Luke Sayers: soap opera or systemic problem?
Joe has long scrutinised Luke Sayers (former PwC Australia CEO). Recent headlines involve explicit photo allegations and AFL governance issues.
But Joe’s bigger point isn’t the prurience - it’s credibility: “He said things that have been contradicted by all of the other evidence… and yet he just still charges on.”
The underlying theme: networks, parochialism, and how reputations persist in tight business communities - until they don’t.
Joe: “To me, the only thing that’s interesting about the dick pic scandal is how similar it is to his previous scandal in that people seem to believe what comes out of his mouth, and then get really surprised when it turns out not to be true. He’s just a hilariously false individual.”
Temple & Webster: growth at any cost
Temple & Webster fell 32% in a single day after missing expectations. Revenue was up 20%; margins weren’t. CEO Mark Coulter told investors that “in our eyes it is not a miss.”
Adam’s breakdown:
Revenue growth required sacrificing margin.
Contribution margin barely improved.
EBITDA expectations were missed.
Growth and profitability remain mutually exclusive (for now).
The stock has fallen sharply from its highs, but the debate remains whether it’s still materially overvalued.
Adir: “We could have written these half yearly results three months ago. I think we picked the revenue number and we picked the EBITDA margin.”
Five other stories worth following:
Memory chip demand from AI data centers and gadgets outstrips supply as Samsung, SK Hynix, and Micron recover from pandemic boom-bust cycles and underinvestment. New factories take years, so phones, PCs, consoles, and routers likely keep getting pricier.
OpenAI hired OpenClaw founder Peter Steinberger, creator of autonomous AI agents like Clawdbot. Sam Altman praised him and said OpenClaw will become an open-source foundation project that OpenAI supports as it pursues more capable agent technology.

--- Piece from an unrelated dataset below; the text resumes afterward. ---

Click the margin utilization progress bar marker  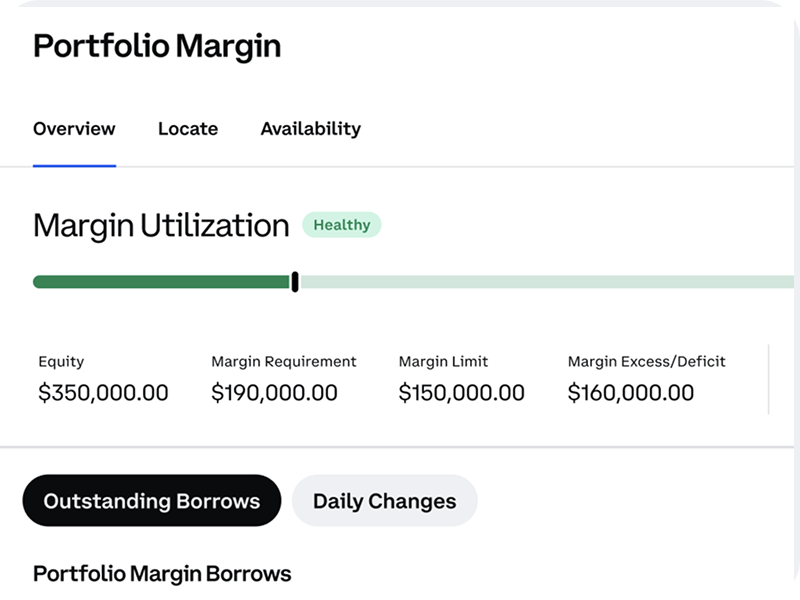pos(295,281)
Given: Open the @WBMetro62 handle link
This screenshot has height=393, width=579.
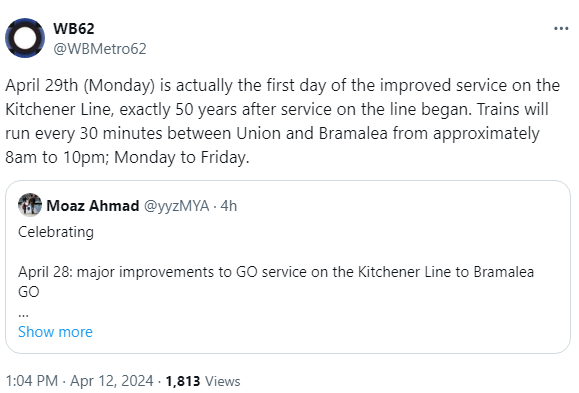Looking at the screenshot, I should (100, 49).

Warner Bros. Discovery may reconsider talks with Paramount Skydance after new offers aimed at blocking Netflix. Some board members see potential for a better deal, but no decision has been made about pursuing negotiations.

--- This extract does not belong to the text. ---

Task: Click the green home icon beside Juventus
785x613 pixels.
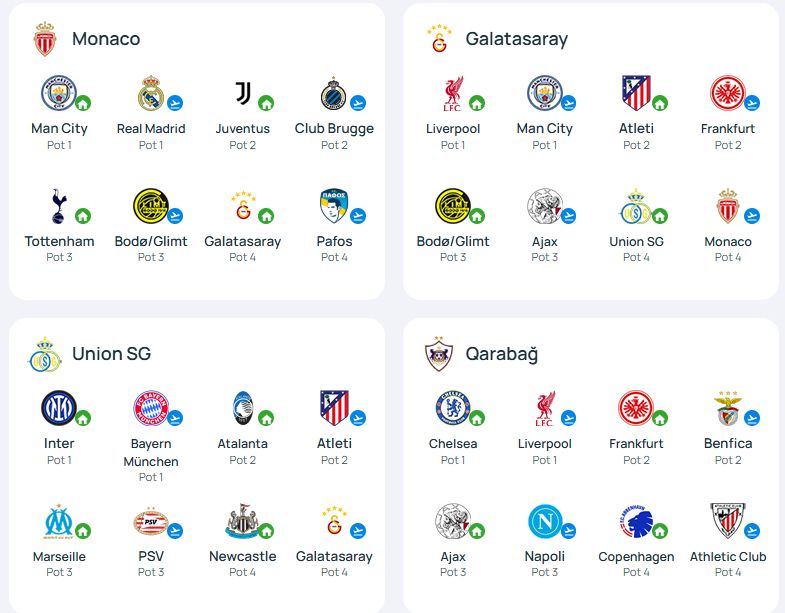Action: pos(266,103)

IBM plans to triple US entry-level hiring, shifting junior roles toward client work while AI handles routine tasks. Dropbox is expanding graduate programs too, even as entry-level job postings overall remain sharply lower since 2023.
China’s Lunar New Year begins a massive travel surge, with a record 9.5B trips expected over 40 days. The festival launches the Year of the Fire Horse and drives major spending across travel, food, and gifting sectors.